To only replace occurances on a line 5:

$ sed '5 s/bowett.test/bowett.dev/' database_backup.sql 
INSERT INTO 
   `wp_options` 
VALUES 
   (1,'siteurl','https://bowett.test','yes'),
   (2,'home','https://bowett.dev','yes');

Obviously, most of the time you don’t want to just see the output you want it in a new file. This being Linux you can just pipe the output:

$ sed 's/bowett.test/bowett.dev/g' 
> database_backup.sql > new_backup.sql

Advantages

Obviously you could just open the backup file in a text editor and do a ‘find and replace’ to achieve the above. But…
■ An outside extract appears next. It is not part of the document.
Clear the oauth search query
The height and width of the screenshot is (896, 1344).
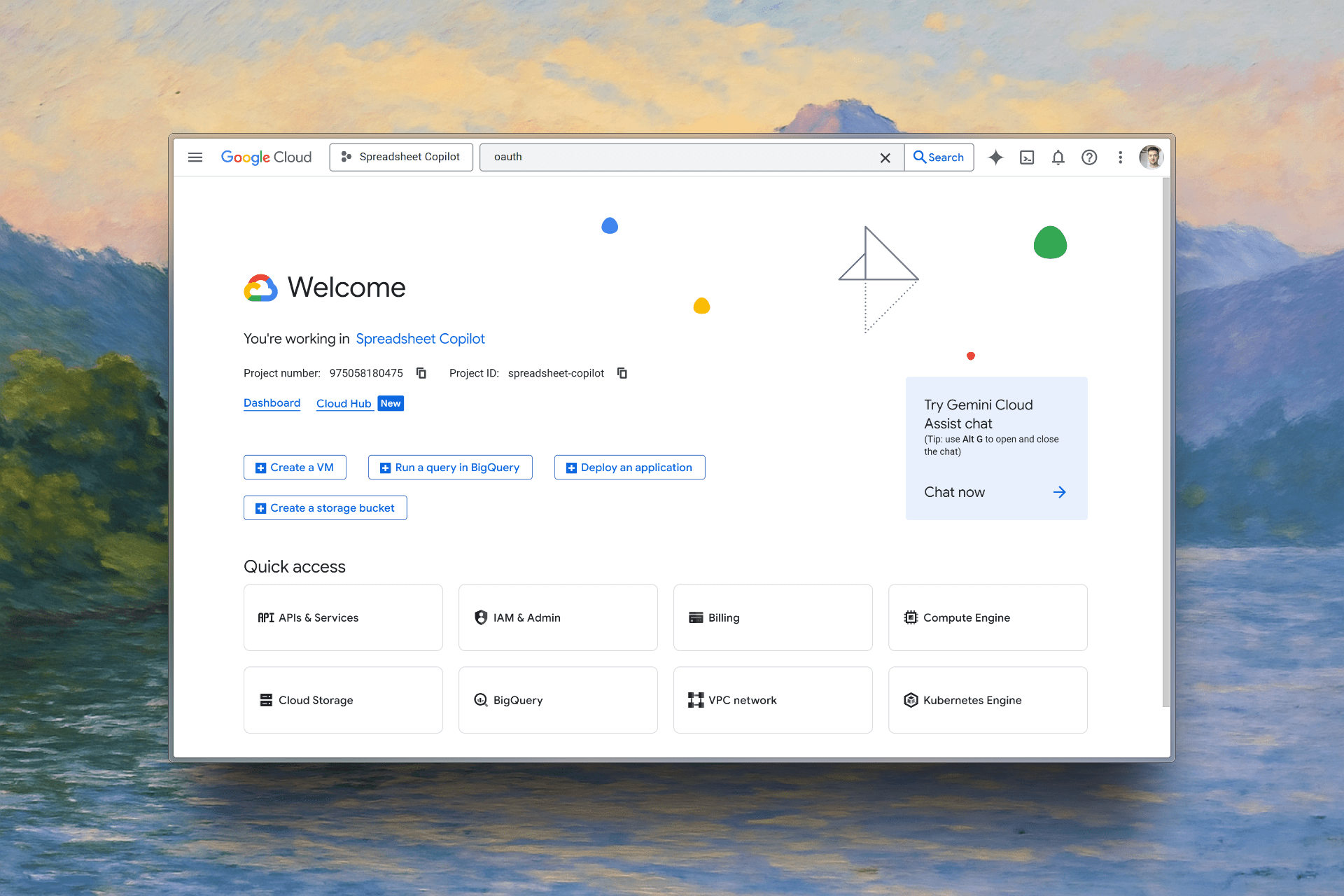(x=885, y=157)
  1. What if you are on a server? Do you really want to ship the file down to your machine, do the operation and ship it back?
  2. What if the file is large? I’ve had database backups in the hundreds of megabtyes (even gigabytes!). Try opening those with a text editor! Because sed is a ‘stream’ editor it will happily handle files of any size.

Summary

sed is REALLY useful! I have only scratched the surface of what it can do here. There are loads and loads of options for doing lots of varied manipulations of files – you can even use Regex’s 🙂 For a complete overview head on over to gnu.org.